Case Study — Cleaner Negative Sampling — Straight Up AI
Case Study · Consumer Marketplace

Teaching the recommender to stop punishing the right answer

The client's Two-Tower recommender learned from in-batch negatives — but roughly one in ten training rows was being penalised for a product the user genuinely engaged with. We measured the problem, masked these false negatives, and turned cleaner gradients into measurable retrieval gains.

Client
Consumer marketplace · Recommendations
Engagement
ML Engineer · Recommendations
Focus
Negative sampling & retrieval quality
Stack
PyTorch · TorchRec · Databricks · MLflow
+1.8%
Recall@2400 (overall) from product-level accidental-hit removal — with consistent gains in NDCG too.
~10%
Of training rows quantified as carrying at least one false negative — a hidden ceiling on embedding quality.
0 overhead
The fix masks logits before loss; the streaming dedup option reuses existing shuffle-buffer infrastructure.
The Challenge

The model was being trained to contradict itself

The Two-Tower retrieval model uses in-batch negative sampling: for each positive user–item pair, every other item in the mini-batch is treated as a negative. It's efficient — but it breaks down when the same user or the same product appears twice in a batch. A popular item (a trending dress) shows up across many users' histories, so when two of those users land in the same 4,096-row batch, the loss penalises the model for an association that is actually correct.

These "accidental hits" are false negatives, and they create contradictory gradients on the same embedding — noise that slows convergence and caps embedding separation. Worse, the problem is self-reinforcing: as the model improves, those duplicate items become genuinely high-scoring, so hard-negative mining selects them more often. The better the model gets, the harder it's punished for being right.

Before fixing anything, we needed to know how big the problem actually was — and where it was concentrated.

The Approach

Measure first, then mask

01

Instrument the collisions

Built a collision tracker and per-entity registry to log how often duplicate user/product IDs appeared per batch and after hard-negative mining — quantifying the false-negative rate at ~10% of rows.

02

Mask accidental hits in the loss

Added diagonalisation to the retrieval loss: positions where a "negative" shares a user or product ID with the positive are set to −1e9 before softmax — and crucially, before hard-negative mining, so the miner only sees genuinely hard negatives.

03

Trial the variants head-to-head

Trained baseline, product-only, user-only and combined variants on identical data and model, isolating the effect of each masking strategy on retrieval metrics.

04

Evaluate stratified by severity

Compared recall and embedding alignment/uniformity globally and for high-collision entities, confirming the lift came from cleaner gradients — not from simply shrinking the loss.

The Results

The counter-intuitive winner

The expectation was that masking both collision types would help most.
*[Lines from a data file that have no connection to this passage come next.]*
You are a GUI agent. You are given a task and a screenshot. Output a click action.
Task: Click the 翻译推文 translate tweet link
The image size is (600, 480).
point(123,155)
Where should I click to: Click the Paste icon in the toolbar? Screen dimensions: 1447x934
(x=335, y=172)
It didn't. Masking product collisions alone delivered the cleanest lift — user-level masking over-trimmed the negative pool and added noise, and combining both was counter-productive. Removing the highest-impact false negatives while preserving enough valid contrastive signal was the sweet spot.
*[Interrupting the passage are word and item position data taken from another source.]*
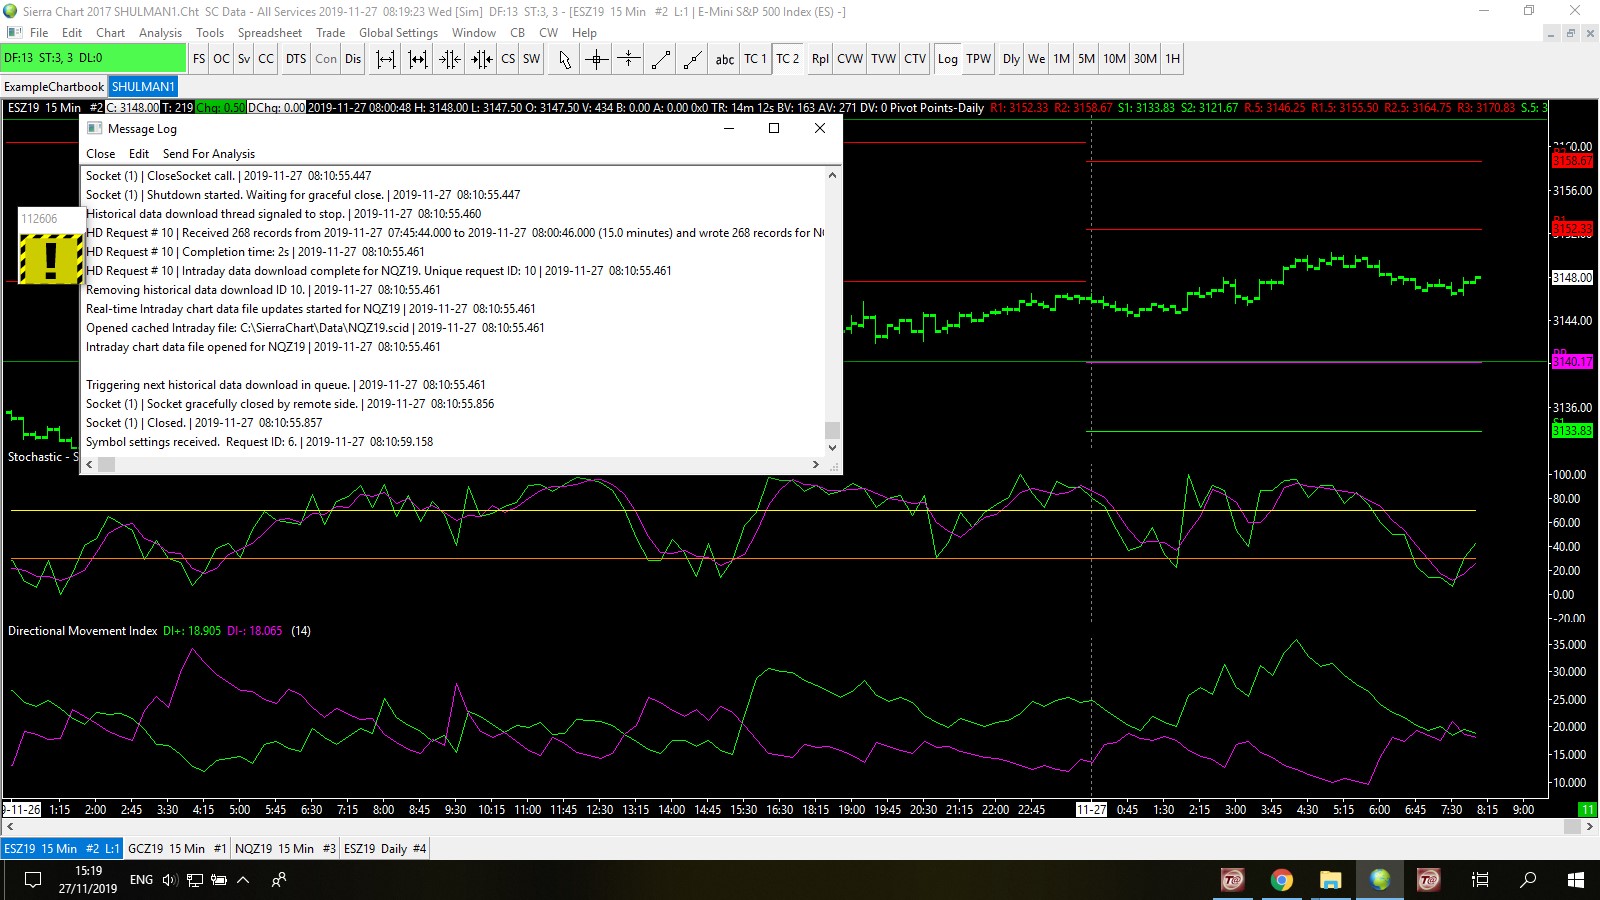Activate the chart values crosshair tool
Viewport: 1600px width, 900px height.
point(596,59)
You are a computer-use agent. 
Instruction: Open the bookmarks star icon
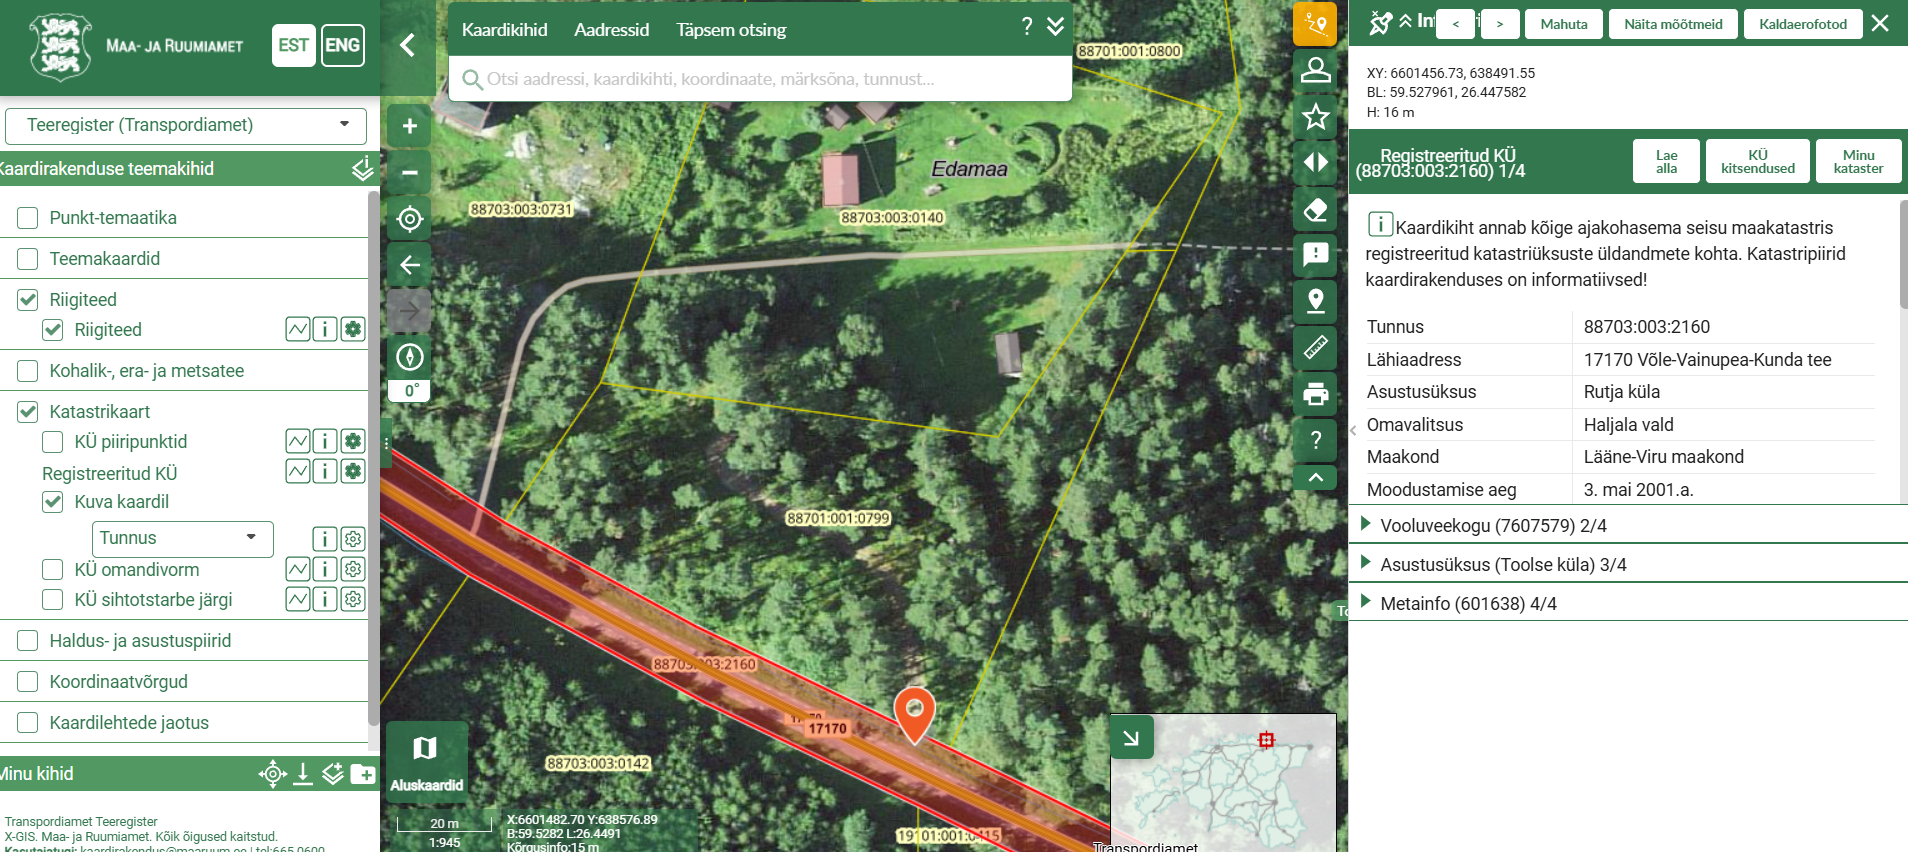tap(1315, 118)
Variant Recall@2400 (Views) Recall@2400 (Overall) NDCG@2400 (Overall)
Baseline (no masking) 0.357 0.341 0.114
Product diagonalisation 0.362 0.347 0.116
User diagonalisation 0.357 0.341 0.114
User + product 0.358 0.342 0.114
Source: Off-Diagonalisation Experiment Report. Product diagonalisation: +1.4% Recall@2400 (Views), +1.8% (Overall) relative to baseline.
What We Built

The engineering underneath the numbers

A collision measurement frameworkPer-batch tracker and per-entity registry logging false-negative rates to MLflow.
Accidental-hit masking in the lossDiagonalisation applied before hard-negative mining, with the true positive preserved.
A streaming uniqueness bufferOptional batch-level dedup that drives collisions to zero, reusing the existing shuffle buffer.
Stratified offline evaluationRecall and alignment/uniformity bucketed by collision frequency to attribute the gains.